Smart batteries: integrated multi-dimensional external and implantable sensing for battery lifecycle monitoring

​​​​The safety, durability, and power density of lithium-ion batteries (LIBs) are currently inadequate to satisfy the continuously growing demand of the emerging battery markets. A reliable battery management system (BMS) is critical to fulfil the expectations on the reliability, efficiency and longevity of LIBs systems. The lifecycle management of LIBs highly rely on the accurate monitoring of battery state and cell parameters (e.g., temperature, voltage, current, impedance, stress, gas generation, etc.). Mitigating thermal runaway (TR) has been regarded as the primary important task for the safe operation of LIBs. Up to now, the thermal management of LIBs rely on the external temperature sensor to detect the cell temperature at device level. However, this delayed temperature sensing fails to provide local, early, and accurate warning of TR process especially for the LIBs with larger size. Meanwhile, the temperature distribution exhibits significant ununiform temperature gradient for different components of batteries (e.g., tabs, electrodes, current collectors, etc.). Unfortunately, limited efforts have been devoted to developing distributed temperature sensors for the large-areal and synchronous temperature measurement. Furthermore, additional thermal-coupled stress will be produced during battery operation under elevated operating temperature, which will lead to distinct morphologic and structural change yet lack in-depth understanding and monitoring. Consequently, many of the reported simulation algorithms in BMS which only base on the external temperature sensing cannot provide admirable battery management.    

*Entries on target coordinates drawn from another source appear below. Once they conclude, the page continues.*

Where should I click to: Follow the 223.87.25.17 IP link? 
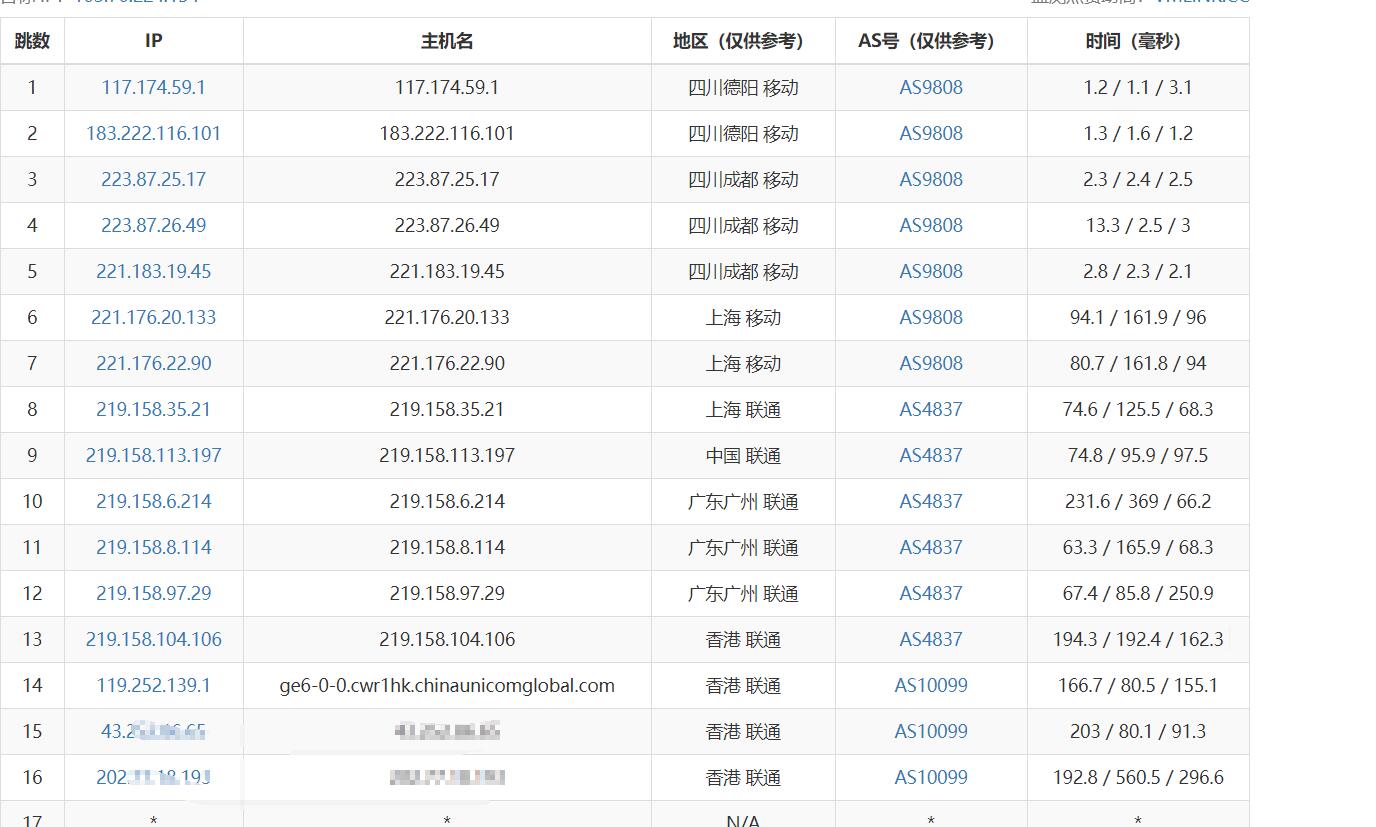point(153,179)
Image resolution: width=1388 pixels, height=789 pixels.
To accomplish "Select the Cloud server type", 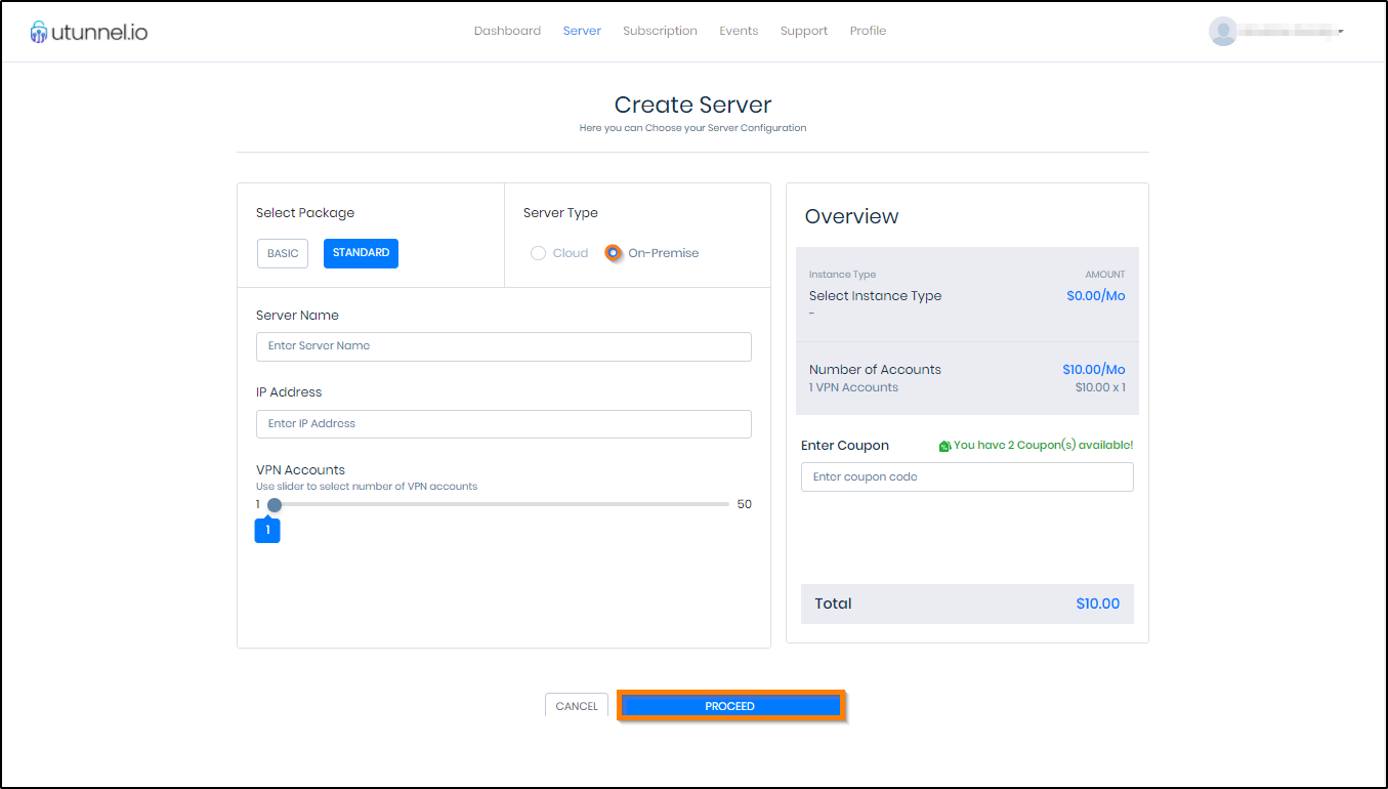I will [538, 253].
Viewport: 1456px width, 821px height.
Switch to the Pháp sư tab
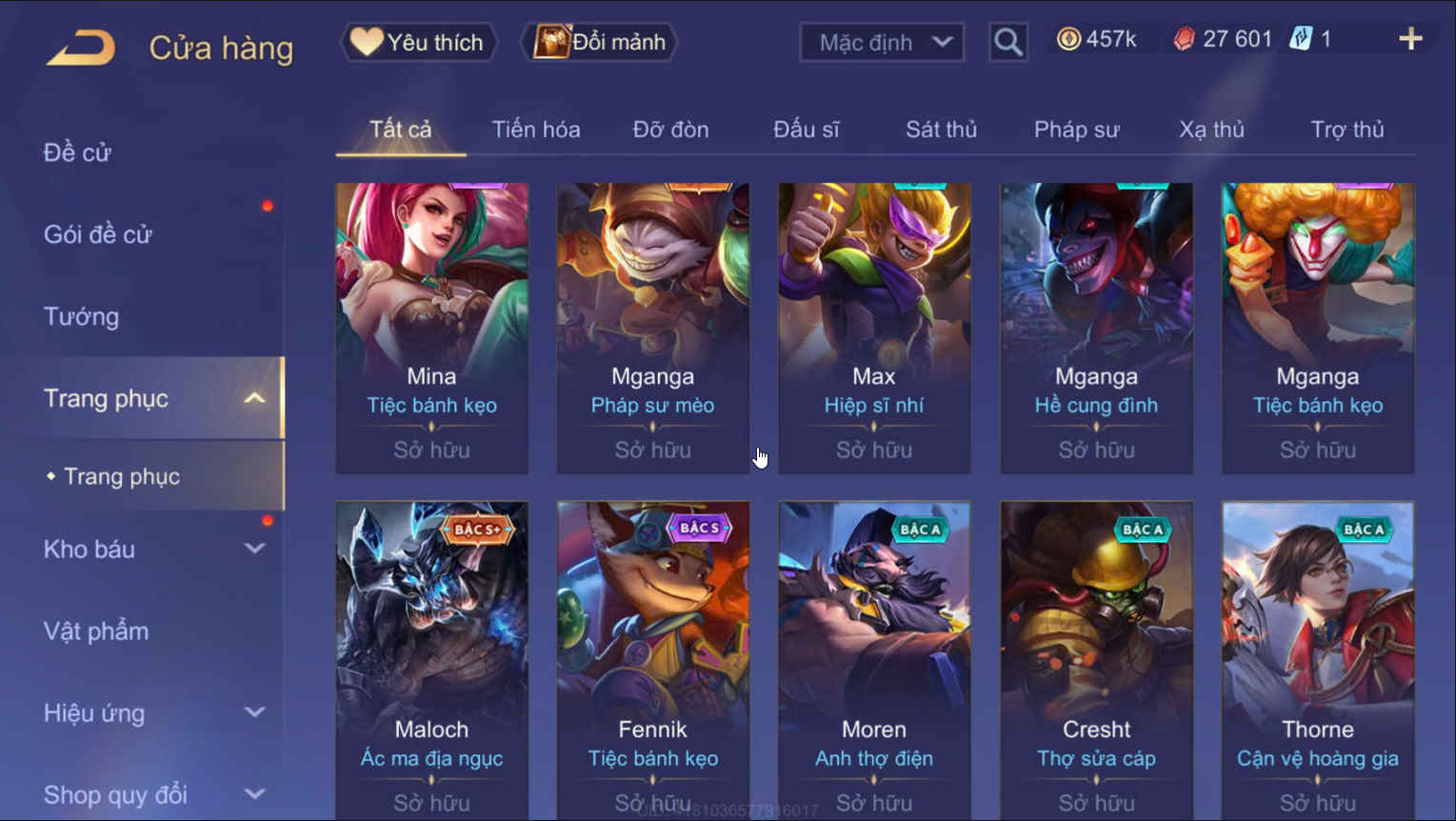point(1077,130)
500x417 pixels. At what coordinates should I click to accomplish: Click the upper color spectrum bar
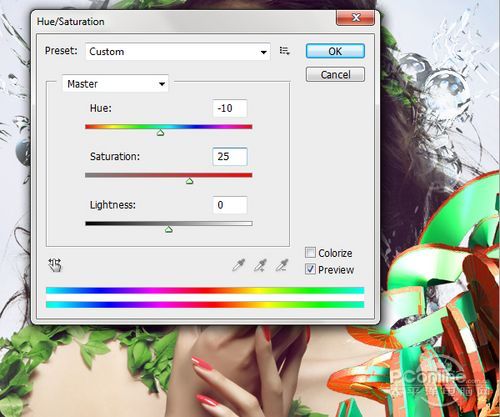pos(205,290)
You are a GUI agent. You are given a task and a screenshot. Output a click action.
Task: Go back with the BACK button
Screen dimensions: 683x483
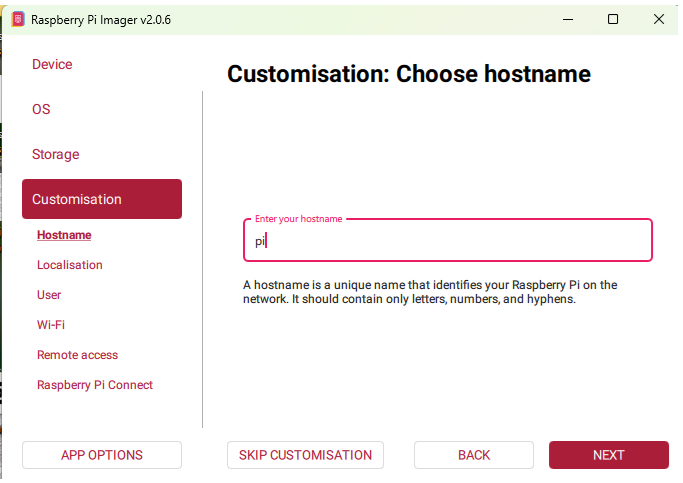tap(474, 455)
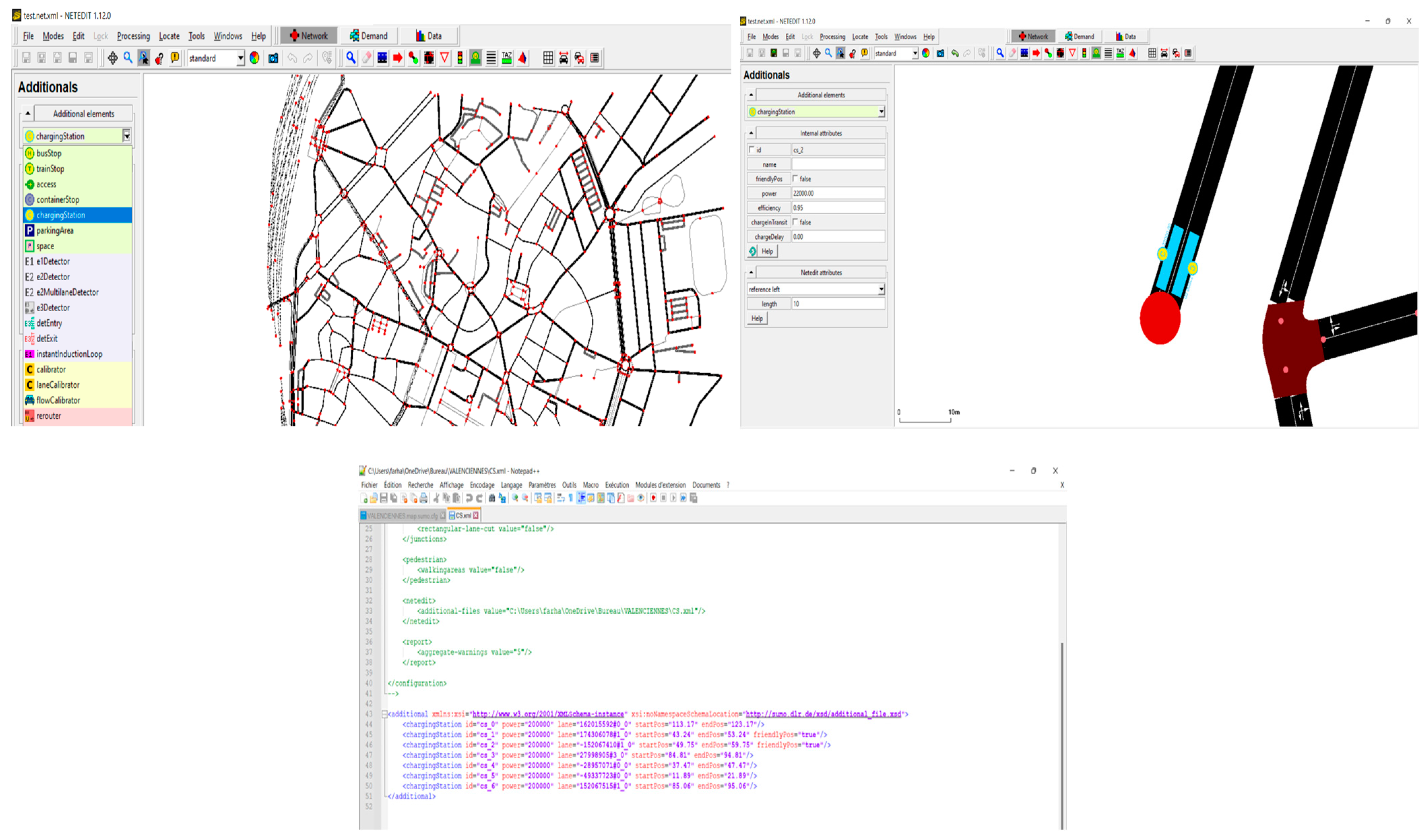Check the id checkbox in Internal attributes
The height and width of the screenshot is (840, 1428).
pos(752,150)
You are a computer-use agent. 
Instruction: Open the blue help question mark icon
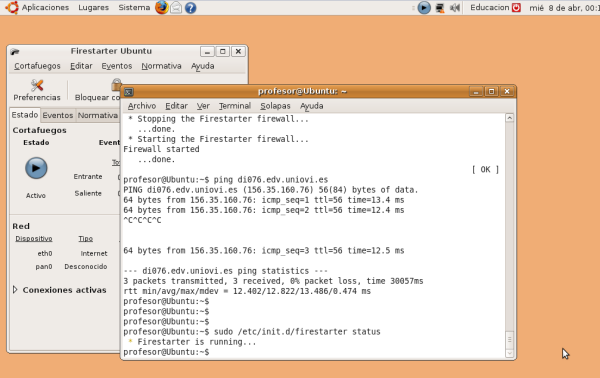[x=191, y=8]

​​To address the above issues, the successful candidate will undertake a project to develop integrated sensing framework to real-time monitor the battery status and provide deep insights into the battery degradation analysis. The PhD researcher will have the opportunity to work with a team with wide expertise in nanofabrication technologies, electrochemistry, materials characterisation, energy storage and conversion devices.​

Open to both UK and international candidates.

Up to 30% of our UKRI-funded studentships can be awarded to candidates paying international rate fees. Find out more about eligibility.

You will need to meet the minimum entry requirements for our Advanced Technology Institute PhD programme.

Applicants should have a minimum of the following qualification, a First-Class Honours or upper Second-Class Honours or MSc degree or MEng in the physical sciences or engineering.